The avoidance approach has the natural consequence of jurisprudential and societal retardation. Rare cases of transformative potential are more likely to be resolved purely as private matters between concerned parties with no wider, societal value. Kirby J’s school of thought has the advantage of unreasoned but established judicial precedent and structural supremacy. As a result, Dingake J’s philosophical camp does not get a fair hearing. A time may have come for the logic of this default position to be revisited. The need is especially pronounced in our social context where a significant fraction of the population are affected, directly or indirectly, by the customary law.  All law must continually be examined through the prism of the constitution for ascertainment and but for irrelevance, no opportunity to do so should be lost. The contrary argument would precipitate not only the ossification of the law but preserve societal injustice through deference to the status quo and negates the living tree metaphor oft-embraced in constitutional adjudication.

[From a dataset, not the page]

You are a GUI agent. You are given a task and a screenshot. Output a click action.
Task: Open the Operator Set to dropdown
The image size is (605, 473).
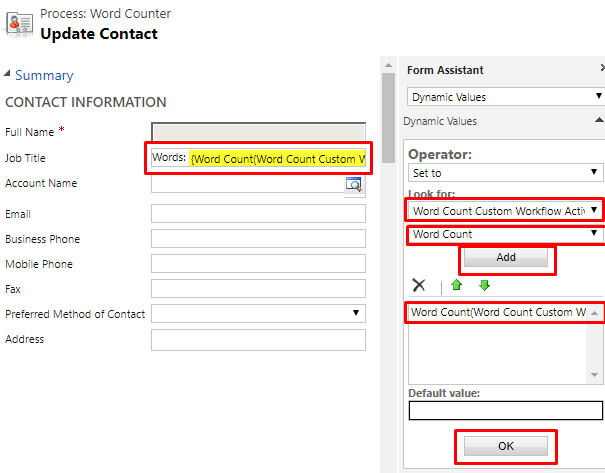coord(505,172)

The highlighted philosophical tensions between the judges may be happening at great expense to the public interest. Our dual legal system betrays a nation torn between its past and its future but with no will to develop in either direction. The avoidance approach, however eloquently expressed, is of no societal value. The constitution must lead the process of adjudication. It should not just be a reference document against which laws are occasionally checked for validity. By reason of its plurality, the customary law lacks both the systemic capacity and pace for uniform and beneficial development. Both philosophical camps may have their reasons. That does not subtract, however, from the fact that he judiciary is in a philosophical war with itself.